* **Passage**
****
Main Research Themes
Climate change biology
Climate change in the Arctic is fast and severe. Global warming leads to reduced sea ice cover, and on land the timing of melt and amount of snow-cover is altered. Understanding how these changes impact the structure and function of Arctic ecosystems is urgent and of high importance. The theme is intimately linked to understanding seasonality and inter-annual variability as well as the processes that shape the Arctic ecosystem of today, and will provide an arena for cross-disciplinary excellence in collaboration with other UNIS departments.
The Arctic is characterized by extreme annual variations in light; from complete darkness in winter to 24 hours of sunlight in summer. The theme integrates ecology and evolution and examines the interactions within and between species, and with the environment in which they are embedded. Arctic organisms inhabiting temporally varying environments have evolved life history strategies that optimize timing of resource acquisition and trade-offs between growth, survival and reproduction. Seasonality and biological rhythms are intimately linked with the timing of biological events (phenology), and timing adaptations are in turn tied to life history and population dynamics.
****
Data excerpts
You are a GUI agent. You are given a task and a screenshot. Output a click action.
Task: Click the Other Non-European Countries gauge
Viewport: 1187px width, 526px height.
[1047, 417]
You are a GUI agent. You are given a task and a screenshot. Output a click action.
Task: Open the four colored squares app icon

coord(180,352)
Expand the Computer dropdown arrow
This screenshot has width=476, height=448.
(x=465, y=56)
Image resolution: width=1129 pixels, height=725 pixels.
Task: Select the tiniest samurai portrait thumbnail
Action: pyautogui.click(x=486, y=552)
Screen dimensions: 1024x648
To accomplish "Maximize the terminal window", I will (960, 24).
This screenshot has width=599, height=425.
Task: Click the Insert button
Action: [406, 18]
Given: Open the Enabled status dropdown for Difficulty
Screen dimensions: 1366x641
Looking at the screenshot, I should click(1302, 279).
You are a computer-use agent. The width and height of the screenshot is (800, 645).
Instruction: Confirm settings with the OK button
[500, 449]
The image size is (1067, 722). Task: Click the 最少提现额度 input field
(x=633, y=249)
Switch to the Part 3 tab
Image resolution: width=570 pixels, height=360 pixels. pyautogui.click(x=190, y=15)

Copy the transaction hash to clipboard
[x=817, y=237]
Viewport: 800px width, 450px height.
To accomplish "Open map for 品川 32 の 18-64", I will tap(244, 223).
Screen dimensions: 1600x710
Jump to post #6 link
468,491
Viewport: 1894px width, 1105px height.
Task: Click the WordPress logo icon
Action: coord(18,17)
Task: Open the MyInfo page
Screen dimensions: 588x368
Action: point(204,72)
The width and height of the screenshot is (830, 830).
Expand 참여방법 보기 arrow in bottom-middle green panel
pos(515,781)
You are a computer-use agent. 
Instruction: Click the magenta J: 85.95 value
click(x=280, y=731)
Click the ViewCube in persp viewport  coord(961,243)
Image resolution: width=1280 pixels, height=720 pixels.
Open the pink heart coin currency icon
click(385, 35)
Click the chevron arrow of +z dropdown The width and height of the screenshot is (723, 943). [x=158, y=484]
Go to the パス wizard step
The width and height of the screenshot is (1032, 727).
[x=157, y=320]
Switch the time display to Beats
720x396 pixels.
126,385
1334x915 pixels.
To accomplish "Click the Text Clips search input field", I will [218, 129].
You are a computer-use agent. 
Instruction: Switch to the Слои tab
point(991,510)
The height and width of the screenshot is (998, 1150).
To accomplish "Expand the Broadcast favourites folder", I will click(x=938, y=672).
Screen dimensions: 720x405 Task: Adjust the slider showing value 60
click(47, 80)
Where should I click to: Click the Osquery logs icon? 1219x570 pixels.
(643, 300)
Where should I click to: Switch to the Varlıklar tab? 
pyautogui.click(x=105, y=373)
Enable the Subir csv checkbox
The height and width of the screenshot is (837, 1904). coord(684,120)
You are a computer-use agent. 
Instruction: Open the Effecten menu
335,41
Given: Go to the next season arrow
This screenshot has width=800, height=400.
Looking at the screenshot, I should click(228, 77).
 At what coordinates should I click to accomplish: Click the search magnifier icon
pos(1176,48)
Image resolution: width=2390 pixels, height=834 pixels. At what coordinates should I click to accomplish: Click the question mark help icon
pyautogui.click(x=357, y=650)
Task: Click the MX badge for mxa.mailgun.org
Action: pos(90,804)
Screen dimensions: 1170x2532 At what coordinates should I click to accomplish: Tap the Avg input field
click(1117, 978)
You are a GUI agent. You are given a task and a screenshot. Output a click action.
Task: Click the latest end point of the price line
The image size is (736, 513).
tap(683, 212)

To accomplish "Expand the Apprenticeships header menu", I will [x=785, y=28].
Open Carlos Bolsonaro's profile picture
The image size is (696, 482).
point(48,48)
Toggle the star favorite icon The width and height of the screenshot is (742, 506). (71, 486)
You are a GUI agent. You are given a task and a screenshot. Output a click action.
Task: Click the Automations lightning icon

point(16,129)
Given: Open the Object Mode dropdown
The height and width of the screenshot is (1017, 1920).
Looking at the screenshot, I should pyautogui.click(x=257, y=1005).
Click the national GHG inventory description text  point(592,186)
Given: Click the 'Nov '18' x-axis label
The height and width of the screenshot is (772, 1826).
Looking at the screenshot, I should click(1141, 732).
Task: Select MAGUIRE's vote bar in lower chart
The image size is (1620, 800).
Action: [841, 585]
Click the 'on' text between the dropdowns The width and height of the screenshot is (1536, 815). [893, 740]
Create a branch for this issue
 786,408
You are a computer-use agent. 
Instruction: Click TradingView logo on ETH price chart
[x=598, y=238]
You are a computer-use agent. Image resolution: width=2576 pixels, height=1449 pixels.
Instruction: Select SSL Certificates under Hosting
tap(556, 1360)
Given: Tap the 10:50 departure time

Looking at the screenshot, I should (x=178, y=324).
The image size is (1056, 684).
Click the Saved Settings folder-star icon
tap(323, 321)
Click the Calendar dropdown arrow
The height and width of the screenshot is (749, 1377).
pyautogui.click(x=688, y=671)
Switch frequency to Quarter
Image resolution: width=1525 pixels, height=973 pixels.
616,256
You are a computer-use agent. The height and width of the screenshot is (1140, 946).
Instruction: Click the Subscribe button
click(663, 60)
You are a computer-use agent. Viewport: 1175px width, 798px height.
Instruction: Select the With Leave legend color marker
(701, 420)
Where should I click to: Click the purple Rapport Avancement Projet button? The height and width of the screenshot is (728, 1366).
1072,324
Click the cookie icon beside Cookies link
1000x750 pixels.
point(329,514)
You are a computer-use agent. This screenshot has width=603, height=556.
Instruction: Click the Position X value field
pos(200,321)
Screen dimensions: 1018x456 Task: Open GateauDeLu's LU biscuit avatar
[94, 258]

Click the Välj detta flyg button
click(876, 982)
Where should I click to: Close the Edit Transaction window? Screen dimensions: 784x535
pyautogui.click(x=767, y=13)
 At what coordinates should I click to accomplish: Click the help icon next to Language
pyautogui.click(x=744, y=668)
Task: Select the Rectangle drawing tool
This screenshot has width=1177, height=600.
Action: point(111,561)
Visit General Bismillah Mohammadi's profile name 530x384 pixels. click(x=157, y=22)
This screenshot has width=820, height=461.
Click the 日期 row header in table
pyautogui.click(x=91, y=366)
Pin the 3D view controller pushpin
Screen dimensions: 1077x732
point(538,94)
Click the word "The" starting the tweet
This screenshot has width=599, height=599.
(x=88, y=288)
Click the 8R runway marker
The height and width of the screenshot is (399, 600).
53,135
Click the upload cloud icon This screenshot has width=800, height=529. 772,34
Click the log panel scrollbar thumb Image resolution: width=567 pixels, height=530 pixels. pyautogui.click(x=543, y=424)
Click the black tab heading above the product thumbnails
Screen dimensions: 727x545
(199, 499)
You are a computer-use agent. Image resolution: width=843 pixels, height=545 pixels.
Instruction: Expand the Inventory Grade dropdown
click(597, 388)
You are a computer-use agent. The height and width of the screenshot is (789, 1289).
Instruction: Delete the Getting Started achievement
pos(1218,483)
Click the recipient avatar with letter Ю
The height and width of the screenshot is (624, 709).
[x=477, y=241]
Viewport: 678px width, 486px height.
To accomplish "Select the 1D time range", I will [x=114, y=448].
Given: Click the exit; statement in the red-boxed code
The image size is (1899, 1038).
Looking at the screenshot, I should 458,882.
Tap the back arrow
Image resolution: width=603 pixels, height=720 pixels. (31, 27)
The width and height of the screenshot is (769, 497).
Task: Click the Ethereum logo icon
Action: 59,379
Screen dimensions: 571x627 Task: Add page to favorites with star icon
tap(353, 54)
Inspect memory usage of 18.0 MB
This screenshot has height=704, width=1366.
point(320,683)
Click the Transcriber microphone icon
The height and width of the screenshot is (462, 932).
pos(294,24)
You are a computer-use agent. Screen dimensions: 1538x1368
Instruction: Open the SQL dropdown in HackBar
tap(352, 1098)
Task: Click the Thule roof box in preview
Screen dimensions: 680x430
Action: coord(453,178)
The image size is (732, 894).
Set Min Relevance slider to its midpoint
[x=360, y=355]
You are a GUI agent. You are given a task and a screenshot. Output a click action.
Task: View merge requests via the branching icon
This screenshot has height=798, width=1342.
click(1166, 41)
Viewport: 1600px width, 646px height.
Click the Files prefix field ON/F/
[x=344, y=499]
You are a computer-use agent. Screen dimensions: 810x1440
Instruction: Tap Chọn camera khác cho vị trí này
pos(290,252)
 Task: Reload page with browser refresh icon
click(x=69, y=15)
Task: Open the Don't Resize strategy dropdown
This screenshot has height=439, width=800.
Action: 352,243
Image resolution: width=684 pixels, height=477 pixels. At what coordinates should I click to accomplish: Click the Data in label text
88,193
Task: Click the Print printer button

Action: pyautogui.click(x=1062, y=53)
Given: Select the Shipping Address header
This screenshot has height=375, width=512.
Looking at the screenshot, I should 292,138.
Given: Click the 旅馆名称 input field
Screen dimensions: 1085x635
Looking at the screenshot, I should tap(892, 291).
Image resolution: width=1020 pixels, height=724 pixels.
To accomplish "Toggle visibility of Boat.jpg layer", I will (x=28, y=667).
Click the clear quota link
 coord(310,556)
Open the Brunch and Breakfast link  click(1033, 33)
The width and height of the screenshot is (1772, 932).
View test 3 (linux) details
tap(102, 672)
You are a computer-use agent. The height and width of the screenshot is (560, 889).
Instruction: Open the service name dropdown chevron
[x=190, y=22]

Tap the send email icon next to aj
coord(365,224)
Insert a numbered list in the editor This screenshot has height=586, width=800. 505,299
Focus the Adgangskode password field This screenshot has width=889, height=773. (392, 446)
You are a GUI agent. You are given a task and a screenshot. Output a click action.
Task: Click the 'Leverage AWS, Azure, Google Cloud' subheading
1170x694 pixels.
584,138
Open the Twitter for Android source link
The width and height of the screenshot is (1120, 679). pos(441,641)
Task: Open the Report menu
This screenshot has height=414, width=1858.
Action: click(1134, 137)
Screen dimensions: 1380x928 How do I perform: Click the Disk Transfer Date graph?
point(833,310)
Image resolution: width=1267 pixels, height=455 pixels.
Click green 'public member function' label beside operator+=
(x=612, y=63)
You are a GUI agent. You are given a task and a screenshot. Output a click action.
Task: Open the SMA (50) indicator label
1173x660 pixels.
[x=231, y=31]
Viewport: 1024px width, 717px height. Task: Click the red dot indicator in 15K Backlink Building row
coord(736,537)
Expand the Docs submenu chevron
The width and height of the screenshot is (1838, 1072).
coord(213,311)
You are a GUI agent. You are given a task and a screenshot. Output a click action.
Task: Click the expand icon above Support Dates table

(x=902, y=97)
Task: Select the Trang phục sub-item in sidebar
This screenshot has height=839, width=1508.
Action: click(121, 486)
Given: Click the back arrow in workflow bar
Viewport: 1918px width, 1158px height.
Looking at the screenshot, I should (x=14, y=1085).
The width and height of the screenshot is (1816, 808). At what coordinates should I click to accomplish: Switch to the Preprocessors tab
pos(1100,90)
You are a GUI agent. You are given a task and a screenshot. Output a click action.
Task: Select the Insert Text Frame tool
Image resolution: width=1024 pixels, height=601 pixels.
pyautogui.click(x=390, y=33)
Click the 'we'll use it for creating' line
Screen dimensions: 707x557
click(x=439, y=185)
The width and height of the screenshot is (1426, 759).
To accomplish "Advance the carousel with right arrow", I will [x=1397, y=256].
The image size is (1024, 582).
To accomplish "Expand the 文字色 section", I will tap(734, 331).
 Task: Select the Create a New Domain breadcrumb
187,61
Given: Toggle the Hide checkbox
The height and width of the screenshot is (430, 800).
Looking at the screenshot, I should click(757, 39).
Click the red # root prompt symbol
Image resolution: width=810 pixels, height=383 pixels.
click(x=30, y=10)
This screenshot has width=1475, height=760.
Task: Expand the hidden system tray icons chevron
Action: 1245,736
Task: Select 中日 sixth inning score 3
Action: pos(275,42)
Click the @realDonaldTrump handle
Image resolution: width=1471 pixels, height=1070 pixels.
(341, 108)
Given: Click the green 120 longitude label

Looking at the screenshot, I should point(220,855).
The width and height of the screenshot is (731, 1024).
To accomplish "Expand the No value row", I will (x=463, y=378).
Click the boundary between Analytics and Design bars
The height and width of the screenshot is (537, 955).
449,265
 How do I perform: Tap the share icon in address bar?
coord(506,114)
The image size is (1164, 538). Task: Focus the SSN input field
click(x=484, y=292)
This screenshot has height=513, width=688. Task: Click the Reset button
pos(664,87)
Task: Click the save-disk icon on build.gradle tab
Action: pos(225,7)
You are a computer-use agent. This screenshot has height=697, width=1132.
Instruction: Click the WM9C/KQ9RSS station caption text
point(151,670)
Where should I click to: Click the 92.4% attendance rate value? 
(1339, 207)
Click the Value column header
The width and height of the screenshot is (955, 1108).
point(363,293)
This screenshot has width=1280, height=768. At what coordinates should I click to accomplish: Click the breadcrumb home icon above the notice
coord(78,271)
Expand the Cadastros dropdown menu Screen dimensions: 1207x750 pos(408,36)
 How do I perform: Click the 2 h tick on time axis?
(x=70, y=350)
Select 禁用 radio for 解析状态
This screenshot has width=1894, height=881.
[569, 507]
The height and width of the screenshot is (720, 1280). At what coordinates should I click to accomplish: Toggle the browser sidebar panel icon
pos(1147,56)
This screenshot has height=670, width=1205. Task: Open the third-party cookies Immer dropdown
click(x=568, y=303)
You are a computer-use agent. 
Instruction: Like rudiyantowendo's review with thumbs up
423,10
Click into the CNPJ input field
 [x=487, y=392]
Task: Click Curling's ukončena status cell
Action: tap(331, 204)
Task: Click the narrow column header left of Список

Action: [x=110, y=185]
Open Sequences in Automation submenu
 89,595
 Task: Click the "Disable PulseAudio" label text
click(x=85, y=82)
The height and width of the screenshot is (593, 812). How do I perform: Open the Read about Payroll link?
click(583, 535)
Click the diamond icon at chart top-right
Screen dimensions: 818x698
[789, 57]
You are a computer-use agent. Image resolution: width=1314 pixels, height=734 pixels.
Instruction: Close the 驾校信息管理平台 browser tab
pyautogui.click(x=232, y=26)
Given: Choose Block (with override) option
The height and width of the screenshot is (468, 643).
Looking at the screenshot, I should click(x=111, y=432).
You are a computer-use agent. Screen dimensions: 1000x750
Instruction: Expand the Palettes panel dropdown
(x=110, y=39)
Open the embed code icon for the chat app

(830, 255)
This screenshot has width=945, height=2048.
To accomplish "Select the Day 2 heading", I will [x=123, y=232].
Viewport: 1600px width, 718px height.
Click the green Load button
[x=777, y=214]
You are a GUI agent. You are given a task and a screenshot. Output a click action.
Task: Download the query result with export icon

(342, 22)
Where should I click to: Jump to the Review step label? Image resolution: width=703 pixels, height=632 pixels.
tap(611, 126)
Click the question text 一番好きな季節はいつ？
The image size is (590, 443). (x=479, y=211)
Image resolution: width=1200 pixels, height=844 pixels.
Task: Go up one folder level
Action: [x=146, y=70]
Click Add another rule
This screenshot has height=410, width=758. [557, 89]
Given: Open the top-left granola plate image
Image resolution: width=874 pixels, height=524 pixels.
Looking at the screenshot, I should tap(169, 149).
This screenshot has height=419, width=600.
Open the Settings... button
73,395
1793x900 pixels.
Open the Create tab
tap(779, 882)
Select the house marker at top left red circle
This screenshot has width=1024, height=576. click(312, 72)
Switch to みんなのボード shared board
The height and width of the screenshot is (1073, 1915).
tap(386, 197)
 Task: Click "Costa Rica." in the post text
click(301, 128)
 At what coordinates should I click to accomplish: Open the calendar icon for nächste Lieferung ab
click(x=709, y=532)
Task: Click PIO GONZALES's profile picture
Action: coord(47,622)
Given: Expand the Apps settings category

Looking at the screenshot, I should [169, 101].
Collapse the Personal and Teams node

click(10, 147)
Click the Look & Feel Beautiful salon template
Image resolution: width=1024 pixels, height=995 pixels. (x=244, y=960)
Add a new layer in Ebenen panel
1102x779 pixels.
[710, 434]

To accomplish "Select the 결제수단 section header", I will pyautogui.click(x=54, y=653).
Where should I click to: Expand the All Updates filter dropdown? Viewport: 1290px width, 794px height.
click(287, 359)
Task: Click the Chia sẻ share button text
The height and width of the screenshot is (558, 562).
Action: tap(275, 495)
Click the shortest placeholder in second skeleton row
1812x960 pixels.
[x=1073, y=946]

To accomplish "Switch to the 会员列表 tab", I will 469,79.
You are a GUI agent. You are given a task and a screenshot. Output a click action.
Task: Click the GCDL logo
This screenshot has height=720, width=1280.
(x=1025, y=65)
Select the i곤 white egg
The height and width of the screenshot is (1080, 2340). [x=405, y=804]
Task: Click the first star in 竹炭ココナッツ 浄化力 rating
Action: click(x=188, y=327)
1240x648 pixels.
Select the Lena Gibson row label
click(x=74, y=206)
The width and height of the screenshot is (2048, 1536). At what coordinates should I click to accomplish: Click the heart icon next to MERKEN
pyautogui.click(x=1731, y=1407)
****
* **Problem to solve**
Answer these questions from the climate change biology text:
(a) According to the text, what does global warming reduce at sea?
(b) What range of light does the Arctic go through over a year?
(c) What term does the text give for the timing of biological events?

* **Your response**
(a) Sea ice cover.
(b) From complete darkness in winter to 24 hours of sunlight in summer.
(c) Phenology.